Как отмечал социолог Анри Лефевр, для того чтобы современное общество обладало смыслами и внушало чувство гармонии, в нем должна быть заложена идея, выходящая за рамки потребления. По мнению Лефевра, такой идеей может быть производство автономных, думающих и чувствующих индивидуумов, способных испытывать свои собственные желания и развивать свой собственный стиль. В тоталитарном государстве это было невозможно, и на балетной сцене, как это ни странно, одновременно сосуществовали пространство иллюзии послушания и пространство того, что Лефевр называет утопическим восторгом от игры. Большой заслугой индустриализации, по Лефевру, было развитие городского сообщества: распространение искусства и предоставление доступа к нему для рабочих масс. Искусство в его понимании ведет к альтернативным мирам, предлагает человеку нечто противоположное наличному бытию [Lefebvre 1971: XI]. Несмотря на то что советская сцена жестко контролировалась как в практическом, так и в идеологическом смысле, бегство каждого артиста становилось напоминанием о том, что надежда художника на альтернативные миры лежит за пределами СССР, за пределами наличного бытия. Работая в Советской России, Якобсон стал творцом немалого количества таких альтернативных миров, конструируя их как посредством тела и хореографических движений, так и в силу присущего его характеру бесстрашия. Личность Якобсона была неразрывно связана с его хореографией.
И Барышников, и Макарова признавались, что именно Якобсон привил им вкус к модернистскому балету, широко представленному в балетном репертуаре на Западе. Мы не можем сказать, было ли это известно советским властям – ведь эта информация появилась в биографиях артистов уже после их бегства за границу, значительно позже смерти Якобсона в 1975 году[40]
. Ирина, вдова Якобсона, рассказывает, что он никогда не спрашивал о невозвращенцах, в отличие от многих других близких друзей.

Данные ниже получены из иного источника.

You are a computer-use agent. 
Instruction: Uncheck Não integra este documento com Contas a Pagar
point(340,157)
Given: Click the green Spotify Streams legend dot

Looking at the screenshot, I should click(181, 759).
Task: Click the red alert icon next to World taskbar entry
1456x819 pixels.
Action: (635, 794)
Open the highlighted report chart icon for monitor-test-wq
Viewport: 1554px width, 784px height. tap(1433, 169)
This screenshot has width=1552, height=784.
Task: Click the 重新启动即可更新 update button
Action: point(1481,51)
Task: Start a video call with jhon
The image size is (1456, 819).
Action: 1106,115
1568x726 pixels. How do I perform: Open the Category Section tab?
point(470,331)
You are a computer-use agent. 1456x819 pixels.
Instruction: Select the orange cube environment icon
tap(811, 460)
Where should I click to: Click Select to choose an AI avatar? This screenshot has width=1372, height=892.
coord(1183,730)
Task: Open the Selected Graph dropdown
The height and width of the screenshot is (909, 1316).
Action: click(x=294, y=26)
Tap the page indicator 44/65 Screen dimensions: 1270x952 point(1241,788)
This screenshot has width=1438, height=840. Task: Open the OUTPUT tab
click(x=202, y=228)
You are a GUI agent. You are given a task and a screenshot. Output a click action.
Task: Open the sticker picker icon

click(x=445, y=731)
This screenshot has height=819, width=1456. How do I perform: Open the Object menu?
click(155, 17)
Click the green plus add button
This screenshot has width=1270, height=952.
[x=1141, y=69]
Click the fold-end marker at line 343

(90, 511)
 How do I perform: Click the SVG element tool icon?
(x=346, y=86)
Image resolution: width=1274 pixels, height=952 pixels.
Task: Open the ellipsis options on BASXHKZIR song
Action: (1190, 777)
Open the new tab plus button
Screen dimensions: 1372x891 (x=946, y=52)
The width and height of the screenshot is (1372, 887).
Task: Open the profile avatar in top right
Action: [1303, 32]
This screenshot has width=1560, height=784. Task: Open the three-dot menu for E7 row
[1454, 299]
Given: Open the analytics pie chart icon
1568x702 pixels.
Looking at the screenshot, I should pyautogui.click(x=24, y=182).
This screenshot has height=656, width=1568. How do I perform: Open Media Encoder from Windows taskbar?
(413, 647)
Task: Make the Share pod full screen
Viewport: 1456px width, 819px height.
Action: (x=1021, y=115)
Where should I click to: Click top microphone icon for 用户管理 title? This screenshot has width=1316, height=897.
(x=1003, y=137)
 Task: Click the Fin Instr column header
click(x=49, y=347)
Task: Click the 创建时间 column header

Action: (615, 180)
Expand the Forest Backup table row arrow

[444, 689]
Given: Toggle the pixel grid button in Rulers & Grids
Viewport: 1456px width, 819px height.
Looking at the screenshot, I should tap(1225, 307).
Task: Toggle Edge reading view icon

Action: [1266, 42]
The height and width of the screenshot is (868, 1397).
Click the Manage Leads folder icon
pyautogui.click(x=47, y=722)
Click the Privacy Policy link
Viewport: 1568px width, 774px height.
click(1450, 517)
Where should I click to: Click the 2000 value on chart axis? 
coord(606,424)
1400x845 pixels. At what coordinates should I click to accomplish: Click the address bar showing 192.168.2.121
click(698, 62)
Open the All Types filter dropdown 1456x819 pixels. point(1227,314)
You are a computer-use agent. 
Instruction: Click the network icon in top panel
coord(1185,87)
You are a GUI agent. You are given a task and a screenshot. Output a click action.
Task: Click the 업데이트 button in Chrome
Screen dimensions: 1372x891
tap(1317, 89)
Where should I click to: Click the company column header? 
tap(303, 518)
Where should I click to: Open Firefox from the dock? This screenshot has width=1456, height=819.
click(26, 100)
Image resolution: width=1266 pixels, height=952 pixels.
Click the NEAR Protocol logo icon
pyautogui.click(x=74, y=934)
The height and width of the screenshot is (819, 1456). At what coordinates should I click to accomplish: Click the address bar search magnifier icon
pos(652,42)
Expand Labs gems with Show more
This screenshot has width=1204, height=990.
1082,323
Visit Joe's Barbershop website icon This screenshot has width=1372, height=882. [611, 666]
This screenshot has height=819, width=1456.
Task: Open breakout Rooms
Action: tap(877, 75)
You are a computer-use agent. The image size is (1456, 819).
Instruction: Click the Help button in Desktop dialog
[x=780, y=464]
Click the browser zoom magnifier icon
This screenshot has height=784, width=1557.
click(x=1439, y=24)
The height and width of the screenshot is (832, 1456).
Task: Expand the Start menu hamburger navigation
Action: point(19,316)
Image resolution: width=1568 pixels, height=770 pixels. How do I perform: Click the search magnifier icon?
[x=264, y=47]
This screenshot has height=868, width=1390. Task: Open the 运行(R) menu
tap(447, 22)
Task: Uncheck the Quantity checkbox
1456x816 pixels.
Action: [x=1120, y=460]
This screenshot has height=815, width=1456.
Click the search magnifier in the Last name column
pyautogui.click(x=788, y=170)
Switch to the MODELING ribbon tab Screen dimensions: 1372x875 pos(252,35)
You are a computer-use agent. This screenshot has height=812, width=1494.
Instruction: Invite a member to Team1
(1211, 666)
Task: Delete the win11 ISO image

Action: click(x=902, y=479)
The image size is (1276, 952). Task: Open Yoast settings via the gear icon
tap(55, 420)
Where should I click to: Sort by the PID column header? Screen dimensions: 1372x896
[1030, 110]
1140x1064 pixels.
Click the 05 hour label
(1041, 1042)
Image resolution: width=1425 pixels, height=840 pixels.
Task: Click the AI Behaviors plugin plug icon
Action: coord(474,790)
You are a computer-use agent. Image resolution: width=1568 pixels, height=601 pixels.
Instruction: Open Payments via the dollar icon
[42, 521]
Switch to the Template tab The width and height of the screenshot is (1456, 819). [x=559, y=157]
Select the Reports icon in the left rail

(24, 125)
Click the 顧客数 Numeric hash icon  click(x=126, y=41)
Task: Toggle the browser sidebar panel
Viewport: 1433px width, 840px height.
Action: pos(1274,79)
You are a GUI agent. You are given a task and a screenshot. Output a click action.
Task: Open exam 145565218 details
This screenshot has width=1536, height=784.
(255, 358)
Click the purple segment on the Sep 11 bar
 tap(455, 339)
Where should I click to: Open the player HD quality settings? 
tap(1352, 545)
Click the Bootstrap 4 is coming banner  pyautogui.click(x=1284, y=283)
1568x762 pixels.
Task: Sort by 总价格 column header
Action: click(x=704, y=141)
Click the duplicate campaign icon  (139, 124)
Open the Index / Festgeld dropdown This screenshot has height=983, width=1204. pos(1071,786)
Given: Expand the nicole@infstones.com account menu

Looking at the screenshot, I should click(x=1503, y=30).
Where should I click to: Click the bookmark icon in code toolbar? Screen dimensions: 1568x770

Разумеется, советским властям не нужно было никакого оправдания для того, чтобы усилить меры и установить слежку КГБ за каждой балериной, подозреваемой в попытке «бегства», или за той, которая просто заговорила со зрителем во время гастролей. Исследователи холодной войны отмечают, что в этот период напряжение между СССР и Западом присутствовало во всех сферах культурной жизни, однако больше всего проблем у советской власти возникало из-за бегства во время гастролей балерин и танцовщиков.Когда Барышников в 1974 году не вернулся из гастрольного тура по Канаде, Кировский театр был потрясен. Как только вернулись остальные танцовщики, двух молодых людей тут же забрали в армию в виде совершенно прозрачной ответной меры (обычно танцовщиков освобождали от военной службы, ведь перерыв в два-три года означал бы для них конец карьеры). Балетный фотограф Н. Н. Аловерт пишет, что, когда один из танцоров задал вопрос, почему его так внезапно призывают, ему ответили: «Чтобы ты не убежал, как Барышников». Эта история привлекла внимание СМИ, и тогда, как пишет Аловерт, танцовщикам разрешили вернуться в театр [Alovert 1984: 7].
Прошло довольно много времени, и только в 1988 году имена и портреты «невозвращенцев» – Барышникова, Макаровой и Нуреева – были возвращены на стены Кировского театра и Академии Русского балета им. А.Я. Вагановой. Впрочем, профессиональные танцовщики и эксперты внимательно следили за творческим путем этих артистов по книгам и прочим материалам, которые нелегально привозили с Запада[41]
. Жест этот – вычеркивание имени перебежчика из истории Кировского и Большого театров – предполагал, что если мы признаём значимость данного артиста во всем, то автоматически должны признавать и его «невозвращение». Подобно тому как за балетными тренировками и демонстрацией вышколенных тел танцовщиков всегда маячила тень милитаризма, за представлением о том, что артист-«невозвращенец» должен быть метафорически вычеркнут из культурной памяти, явно стояла обида советских властей на Запад. Фактически же это вылилось в преследование самих артистов – ведь их тела были в каком-то причудливом и опасном смысле символичны. Изначально будучи не более чем материалом для производства и демонстрации нормативной национальной культуры, русские танцовщики фактически не имели права голоса в идеологических вопросах, касающихся того, что именно они были призваны символизировать. Побег из Кировского театра был де-факто побегом из советского государства, и метафорическая сила, заложенная в их телах, должна была быть немедленно, задним числом, устранена, стерта, а тот, кто мог знать о планах побега, также подлежал наказанию.